For some sites I'm sure it would be much more cost effective to "Do-It-Yourself" in Perl or via Oracle warehouse builder, ... Do a ROI over a longer period e.g. 5 to 10 years or so and see where you end up.

There are no benchmarks for DataStage. Benchmarks require that you have some standard to run against. So you would have to have an identical task that can be performed.

To give you some examples: on a Sun server system loading a 120 character row length file to a DB2 database running on the same machine it goes up to 500 a 800 rows/s. Load the same file to a remote database and it drops to 200 a 400 rows.

You load/insert to Oracle on a nearby machine you get up to 1200 rows... you update data in Oracle and then you sometimes drop to 50 to 100 rows...

In general it depends on too many factors. Maybe it's an idea to create a standard problem to be solved and compare speeds between different setups/tools.

Ogmios

Posted: Wed Feb 02, 2005 3:07 pm
by ray.wurlod
Rows per second is meaningless except to compare different runs of the same job processing exactly the same data and provided that there is a substantial volume of data.

A job with 200-byte rows might achieve 3000 rows per second. The same job with 2000-byte rows would be expected to achieve about 300 rows per second. But the same volume of data has been processed.

There are some benchmarks published on the Ascential web site - search there for "benchmark".

DataStage is very scalable; you can, in general, throw more resources at it and get better "performance".

You should also be specific about what you mean by performance. In the ETL world, the key "performance" indicator is typically the ability to finish processing within a given time window, with a safety margin.

Posted: Tue May 16, 2006 6:35 am
by slinni
Is there any published literature or tips on the performance of DataStage on various hardware & OS platforms(linux vs. Solaris).
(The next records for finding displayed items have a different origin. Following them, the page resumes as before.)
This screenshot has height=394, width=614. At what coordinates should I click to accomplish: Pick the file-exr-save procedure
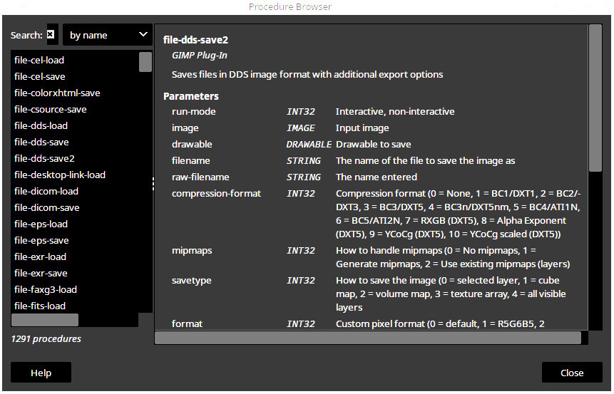click(41, 273)
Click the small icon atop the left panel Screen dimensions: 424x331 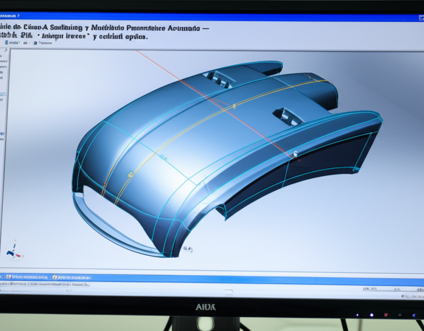5,50
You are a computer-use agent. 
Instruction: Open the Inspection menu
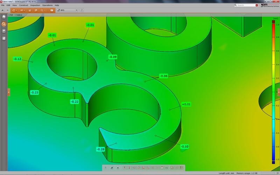click(x=35, y=5)
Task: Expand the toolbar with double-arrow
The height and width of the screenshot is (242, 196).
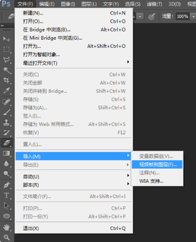Action: [2, 26]
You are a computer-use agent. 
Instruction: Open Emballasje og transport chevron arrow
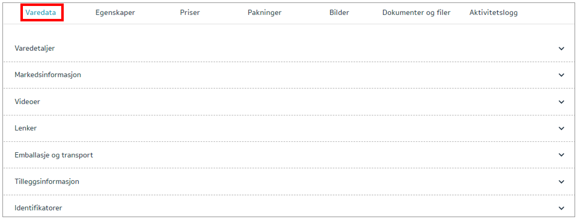coord(562,155)
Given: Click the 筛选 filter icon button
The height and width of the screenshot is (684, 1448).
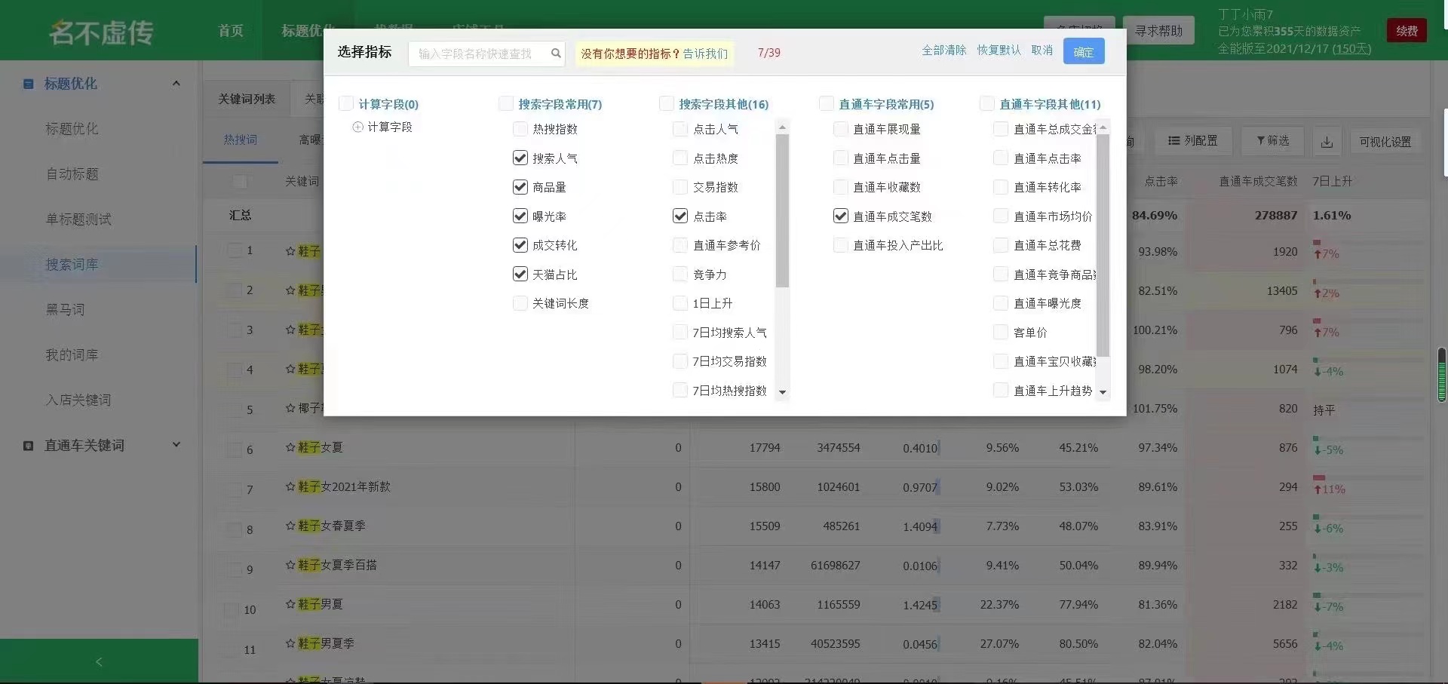Looking at the screenshot, I should (x=1272, y=141).
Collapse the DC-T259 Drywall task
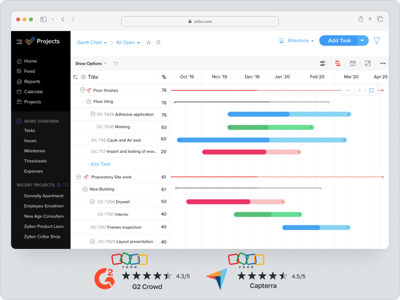Screen dimensions: 400x300 [x=92, y=202]
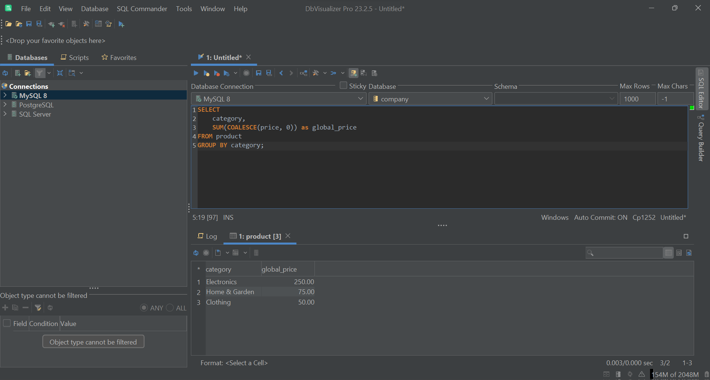Select the Disconnect icon
Screen dimensions: 710x380
pyautogui.click(x=61, y=24)
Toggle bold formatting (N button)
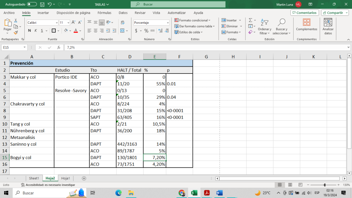Image resolution: width=352 pixels, height=198 pixels. coord(30,31)
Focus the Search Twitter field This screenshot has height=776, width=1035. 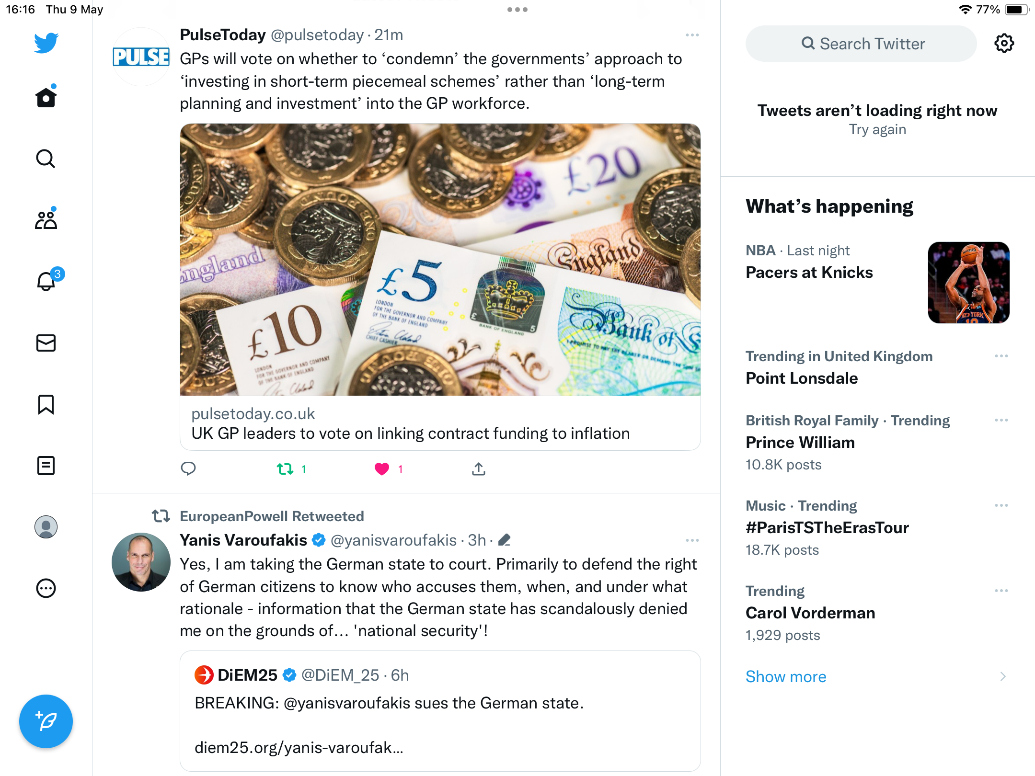(x=861, y=44)
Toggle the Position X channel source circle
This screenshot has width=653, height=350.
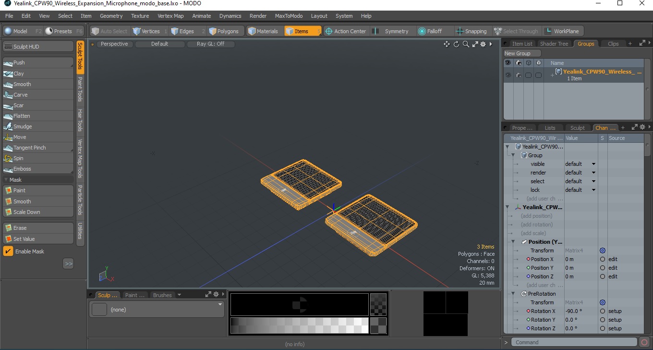point(603,259)
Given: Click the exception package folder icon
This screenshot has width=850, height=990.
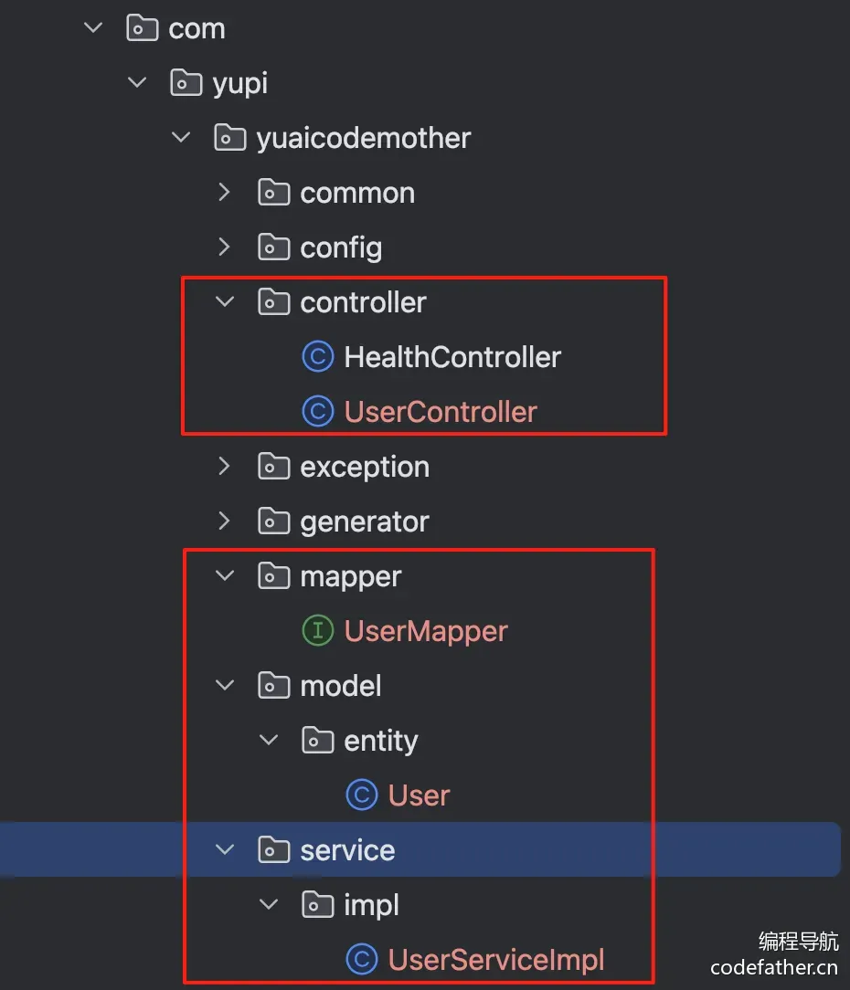Looking at the screenshot, I should (273, 466).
I understand that actual capacity planning will depend on expected load on the ETL server, etc. but if I know we want to stay on DataStage(Server edition 7.5.1a) will the hardware & OS brand make a difference?

Posted: Tue May 16, 2006 8:38 am
by raoraghunandan
slinni wrote:Is there any published literature or tips on the performance of DataStage on various hardware & OS platforms(linux vs. Solaris).

I understand that actual capacity planning will depend on expected load on the ETL server, etc. but if I know we want to stay on DataStage(Server edition 7.5.1a) will the hardware & OS brand make a difference?
To the best of my knowledge, there is no published literature for Datastage/ETL tool performance benchmarks. However, a paid performance benchmark service will certainly be available from some of the leading IT consultancy companies.

-Raghu

Posted: Tue May 16, 2006 8:58 am
by ArndW
Sizing systems and software has always been more of an arcane art than a science and with multiuser systems becoming increasingly complex. It is impossible to come up with a formula that is accurate enough to be usable.

Posted: Tue May 16, 2006 4:34 pm
by vmcburney
There are sites out there running DataStage on hundreds of servers in a grid. The speed and throughput depends on how many CPU, disk and RAM resources you throw at it and the bandwidth of your network and the performance of your source and target databases.